Travelling or walking to school in George, it is most probable that you will encounter a GO GEORGE bus – or two or three – on the way. Add to that a mom who works for the company that puts the “make-up” on those buses, and the idea of doing something ”bussy” for a school project, is even more probable.
Erin Woolley (12), a grade seven learner at Holy Cross Primary School, impressed classmates and teachers alike with her impressive GO GEORGE bus for their Natural Science and Technology (NST) assignment at the end of last year.
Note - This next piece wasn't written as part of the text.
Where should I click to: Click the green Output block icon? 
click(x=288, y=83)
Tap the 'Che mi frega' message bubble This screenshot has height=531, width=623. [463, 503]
Erin’s mom, Karyn, works at Ramcom, the local company responsible for repairs and rebranding of damaged large vehicles, and the official body shop servicing the well-known blue and green fleet.
“Our instruction was to build a structure that would heat up, light up or move, including a home-made switch,” says Erin. “Since GO GEORGE is sort of part of my mom’s work, I immediately thought to build a bus from steel. I was hoping Ramcom would help me with the spray painting and branding, like the correct GO GEORGE colours and logo, and fortunately they did. That really helped a lot.”
Erin’s sleek bus certainly lights up, as required. Her home-made switch has three different settings, either switching on the front or back lights, or a light inside the bus, earning her a whopping 93% (28/30).
According to the young bus builder, her teacher, Leon Prezens, was quite impressed with her project. “He used to tell the other kids, ‘If you need a lift home, remember, you can always take Erin’s bus!’.”
Erin’s bus is still in perfect condition, it’s future a point of discussion within the family. “My mom says maybe we can give it to GO GEORGE, but I’m not sure whether they will really want it. I mean, where will they put it?”
In the meantime, GO GEORGE Manager, James Robb, heard about this suggestion. He immediately contacted Erin, inviting her to park and showcase her bus in the GO GEORGE office. “It is such an honour to be entrusted with Erin’s bus,” he says. “It really warms our hearts to see our city’s children buy into the public transport concept, even in this way.”